Let’s use this spot to post questions for Honors Precalculus, Unit 4, Section 6!

Happy blogging,
Mrs. Corricelli

6 Responses to “Section 6 (Graphs of Other Trig Fcns)”

  1. Colleen Lynch says:

    I am completely lost on number 51. Anyone have any suggestions because I looked up the work on clac chat but it wasn’t much help

  2. Becca van Stolk-Cooke says:

    Hey colleen I wish I could help but im lost too. I’m confused on 35 basically onward.
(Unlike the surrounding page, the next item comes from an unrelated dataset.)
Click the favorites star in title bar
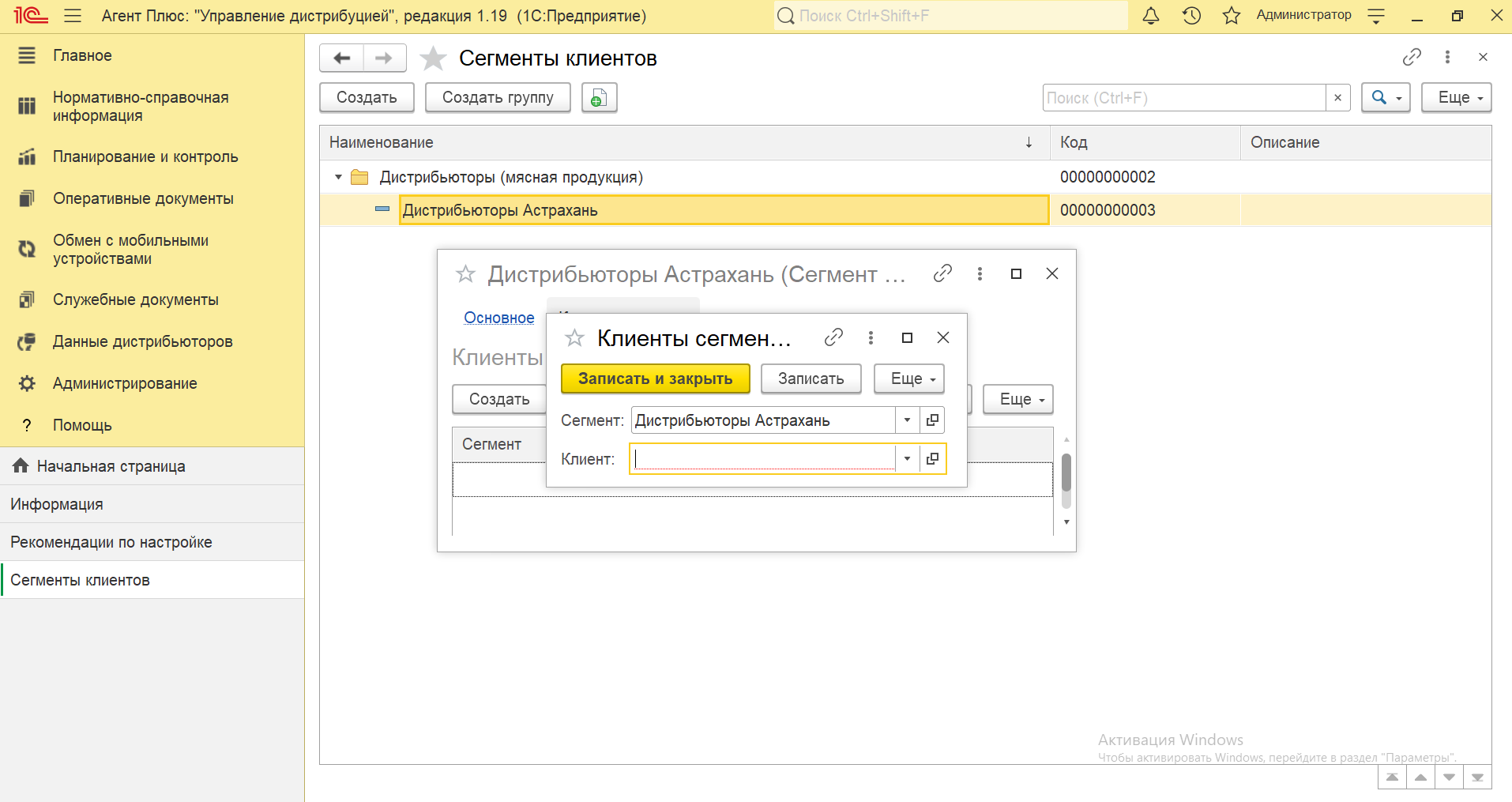The width and height of the screenshot is (1512, 802). (1231, 16)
I understand that to fine cosec i need to graph the sin, but I’m having a hard time with that too.

  3. Colleen Lynch says:

    Alright it might help to write out all the portions of the graph sin aka the ampitude period and phshfit and then find the start and end of one period.
    So y=2cos(x+pi)
    a=2, b=1, and c= -pi
    so the amplitude is 2 the period is 2pi because you use 2pi/b and the phshift is -pi because it is c/b

    Then I found the start and end
    x+pi=0
    x=negativepi and the end x+pi=2pi
    so x=pi

    From there you should beable to graph sin knowing that it starts with a max, int, min, int, max for one period.
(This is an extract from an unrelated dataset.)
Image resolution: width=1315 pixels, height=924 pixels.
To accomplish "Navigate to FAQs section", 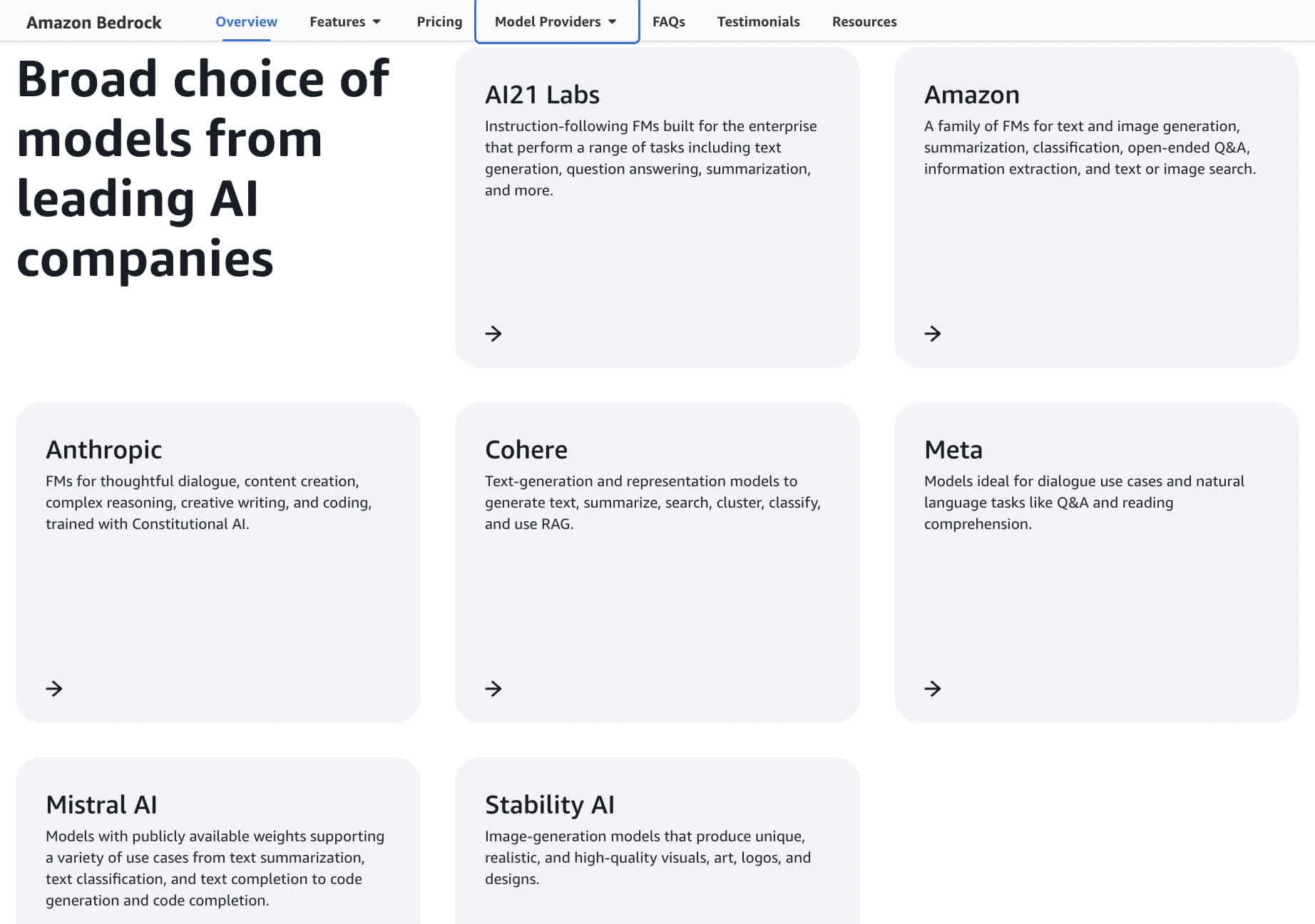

    After that I drew dotted lines through the intersepts because they are asympotes in y=2sec(x+pi). Then I drew curves starting at the maxes and mins.
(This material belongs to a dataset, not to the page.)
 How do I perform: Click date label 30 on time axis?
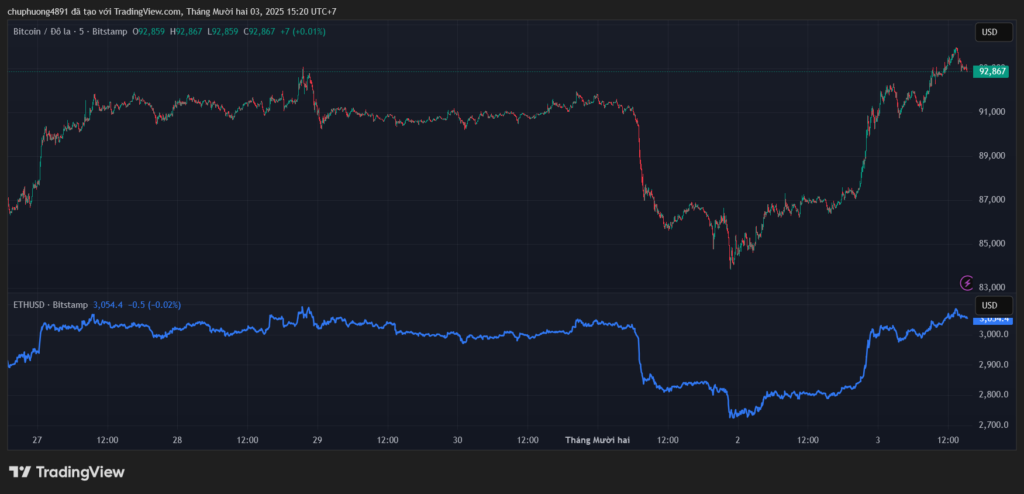click(457, 440)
    I don’t know if that would help and if it doesn’t try looking up the answer on clac chat because the work there might be more clear than mine

  4. Colin Kuntz period 6 says:

    Colleen, for 51 you need to graph y=cotx and then find at which points cotx = -sqrt(3)/3 between [-2pi, 2pi]. I hope this helps but if you’re still having trouble try graphing y=cotx and y=-sqrt(3/3) in the same window and look at the intersection points.

  5. Will Thomas says:

    how do you know what bx-c equals for each of the different graphs? i know bx-c=2pi and 0 for sine and cosine functions, but what is on the right side for the others? is it the period and zero?

  6. corricelli says:

    OK Will:

    For each trig function, bx-c = “a number” to get the start of the curve. This could be anywhere; we just pick convenient places.

    In sin(x), bx-c = 0 to get the start of the curve, which will be an intercept.
    In cos(x), bx-c = 0 to get the start of the curve, which will be a min if a<0 or a max if a>0.
    In tan(x), bx-c = -pi/2 to get the start of the curve, which will be an asymptote.
    In cot(x), bx-c = 0, to get the start of the curve, which will be an asymptote.
    csc(x) and sec(x) are graphed relative to sine and cosine, respectively.